The U.S. Sentencing Commission’s decision [June 30th] to retroactively apply an amendment from the Fair Sentencing Act of 2010 to inmates is a potential boon for crack offenders who were hit with the old 100-to-1 sentencing guidelines before the law was passed.
The commission voted to apply the 18-to-1 crack sentencing disparity reduction — which was enacted last year after 25 years of the 100-to-1 disparity in punishment of crack offenders and cocaine offenders — to cases where inmates were sentenced before August of last year.
Laura Murphy of the American Civil Liberties Union warns that this doesn’t mean all eligible people will be freed. “Not every crack cocaine offender will have his sentence reduced,” she said in a call yesterday. But more than 12,000 people, 96 percent of whom are black and Latino, are now able to go before a judge to seek a reduction.
Judges will decide whether to reduce sentences by weighing behavior in prison, the nature of the offense, and whether a weapon was involved.
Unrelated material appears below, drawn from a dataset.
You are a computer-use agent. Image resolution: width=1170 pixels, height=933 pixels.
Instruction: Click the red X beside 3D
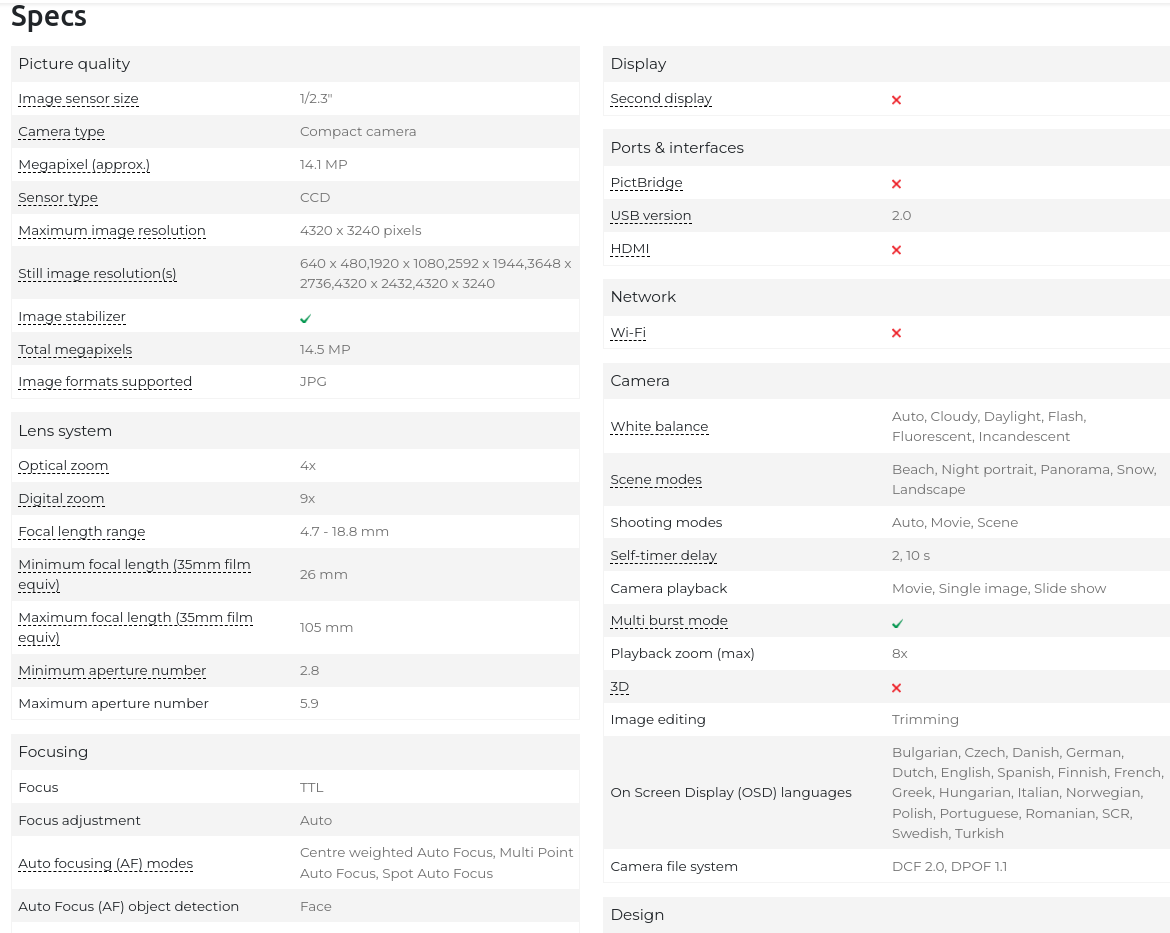896,688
Federal judge Patti B. Saris, the chair of the commission, said that they expect the average sentence reduction to be by about 3 years, and that offenders will now average around 10 years in prison.
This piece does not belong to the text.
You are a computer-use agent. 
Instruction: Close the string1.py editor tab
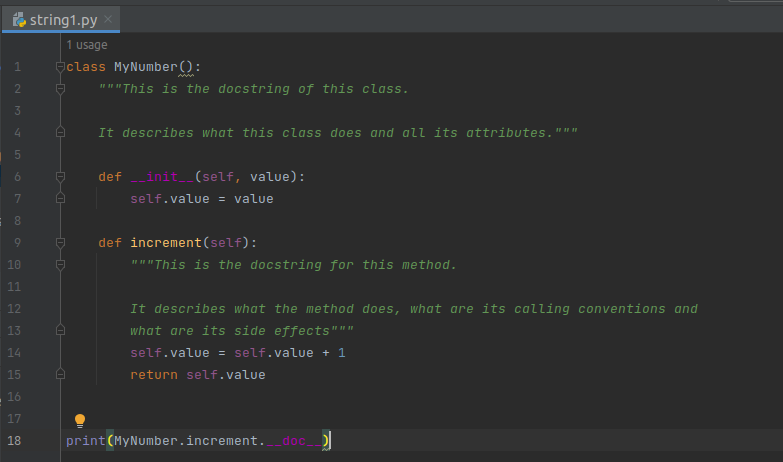(x=108, y=19)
Still, Murphy says, “what we really need is statutory retroactivity,” meaning that Congress has to vote to make the entire Fair Sentencing Act retroactive. The Sentencing Commission vote only applied certain amendments from the act retroactively — leaving things like mandatory minimums in place. “There will be efforts to eliminate the U.S. Sentencing Commission,” she says, which is why having the statute changed by Congress is critical.